Geisterstimmung im Hinterland von Zadar

Auf dem Schild am Ortsende von Kašić die fünf Buchstaben mit blutroter Farbe beschmiert. Wie viel Blut ist hier wohl vergossen worden? Niemand in diesen Geisterorten, den man fragen könnte, was genau hier passierte und wann es war. Aber zwischen den Ortschaften erzählt eine Gedenkstätte etwas: Sie erinnert an 35 Soldaten und Kämpfer; der älteste war 36, als er starb, der jüngste 19.

Als der Krieg damals losging, sagte die Welt: alles logisch. Nach Titos Tod war die alles zusammenhaltende Macht nicht mehr da. Überraschend, daß Jugoslawien überhaupt noch einige Zeit funktioniert hat. Aber irgendwann mußte es dann ja knallen, logisch.

Normal ist es inzwischen auch, daß Kamerateams dabei sind, wenn mit Kanonen auf die Gegenseite geballert wird. Krieg live. Und alles logisch. Wenn man dann aber noch näher herangeht – wenn man den Einzelnen sieht: Saša Dragutin Hlebec, geboren 1973, gestorben 1993 in Kašić –, dann ist nichts mehr logisch. Dann ist alles wieder nur Irrsinn.

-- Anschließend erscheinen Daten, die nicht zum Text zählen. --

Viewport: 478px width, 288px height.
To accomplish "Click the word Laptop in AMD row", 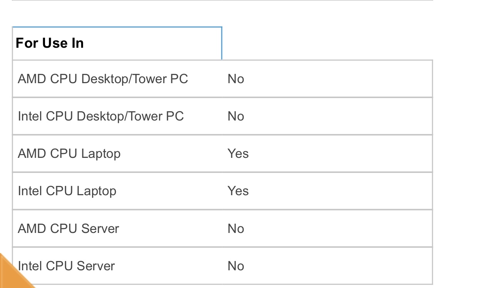I will (x=101, y=154).
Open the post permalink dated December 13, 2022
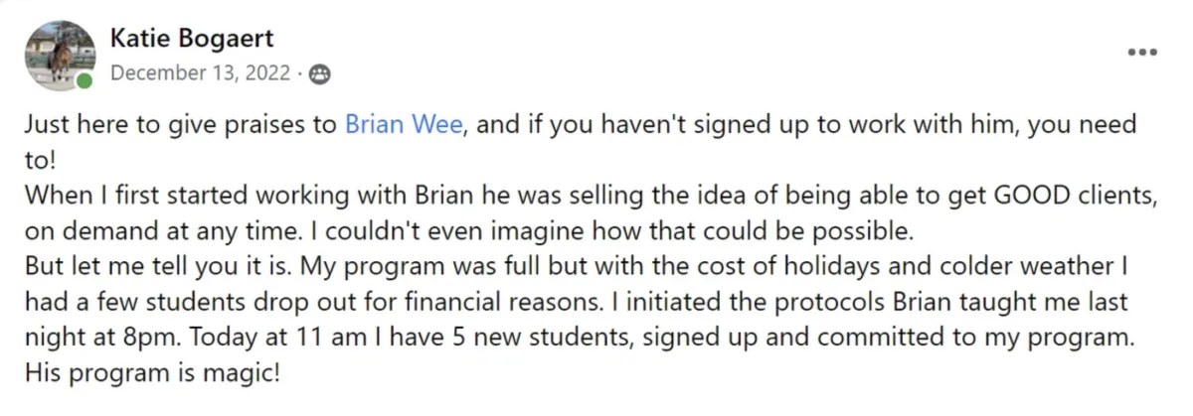 [201, 73]
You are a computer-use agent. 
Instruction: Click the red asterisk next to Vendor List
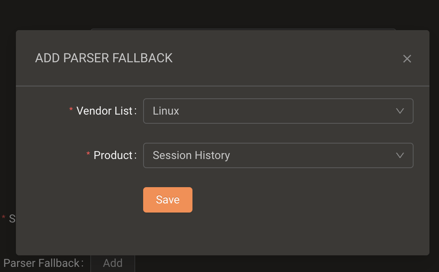[71, 109]
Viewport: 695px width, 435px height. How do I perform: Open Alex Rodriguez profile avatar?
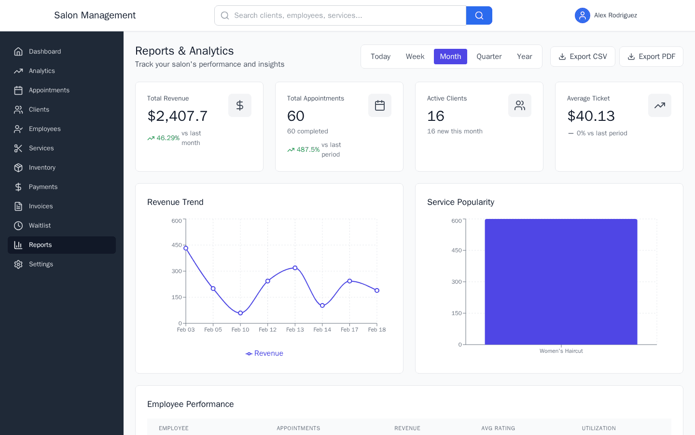(583, 15)
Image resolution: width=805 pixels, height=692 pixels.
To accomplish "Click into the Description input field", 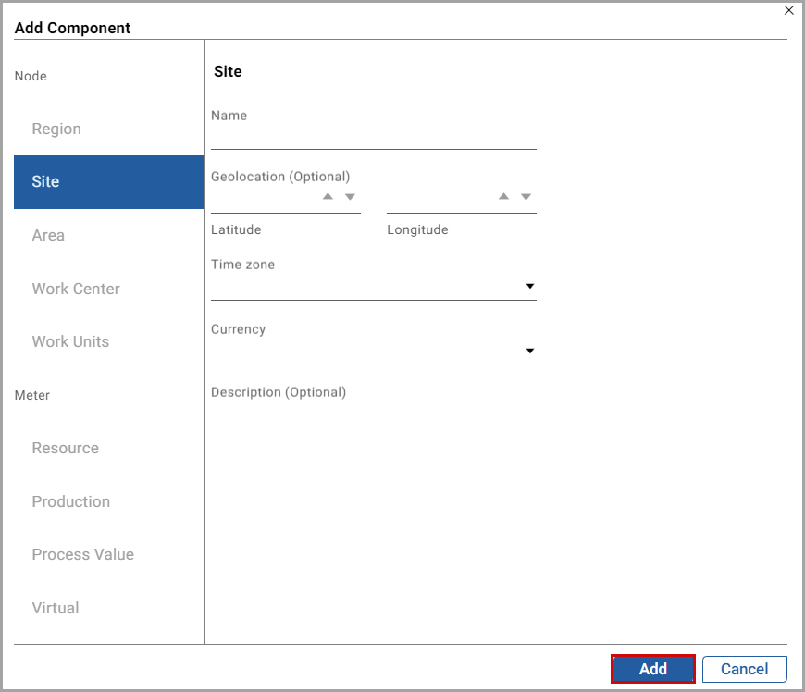I will point(373,414).
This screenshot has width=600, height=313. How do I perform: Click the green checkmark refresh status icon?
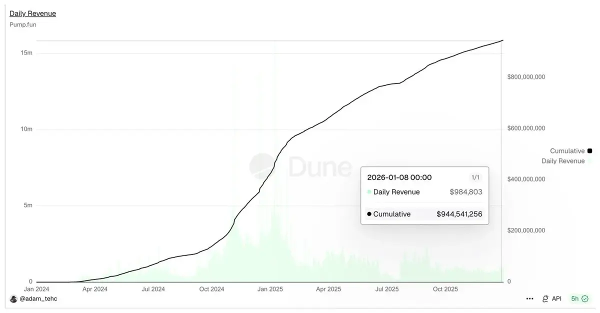[x=585, y=299]
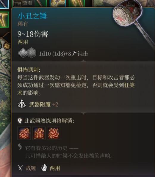
Task: Click the proficiency medal icon
Action: (20, 121)
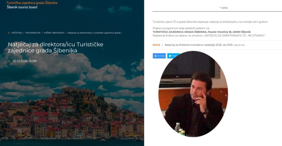282x146 pixels.
Task: Click the 02.03.2026, 13:29h timestamp
Action: [25, 61]
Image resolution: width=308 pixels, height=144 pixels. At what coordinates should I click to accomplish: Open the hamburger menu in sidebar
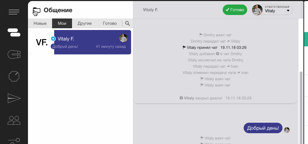(14, 13)
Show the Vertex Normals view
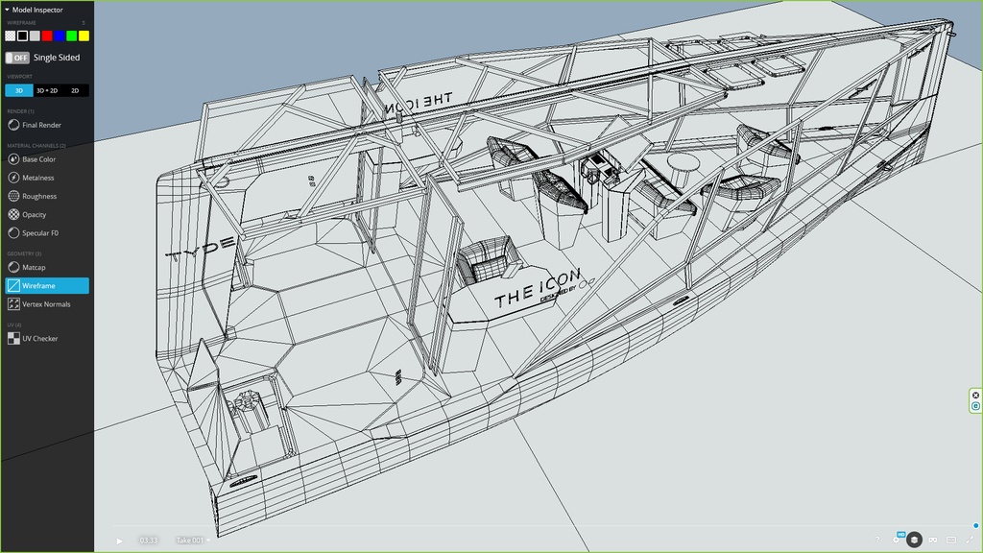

Auch jetzt, im September des Jahres 2000, herrschen noch Spannungen auf dem Balkan. Jugoslawien besteht nur mehr aus den beiden Teilrepubliken Montenegro und Serbien („Restjugoslawien“), und inzwischen spielt auch Montenegro mit separatistischen Gedanken. Als Währung hat die Deutsche Mark hier bereits den inflationsgebeutelten Dinar abgelöst. Im fernen Belgrad regiert ein Mann namens Milosevic.

Übermorgen wählt Jugoslawien einen neuen Präsidenten. Was nach der wahrscheinlichen Abwahl Milosevics passieren wird, mag keiner vorhersagen. Aber viele rechnen mit einem erneuten Bürgerkrieg. Jedenfalls stehen dem Land unruhige Tage bevor. Ich will unbedingt noch vor dem Wahltermin nach Albanien ausreisen.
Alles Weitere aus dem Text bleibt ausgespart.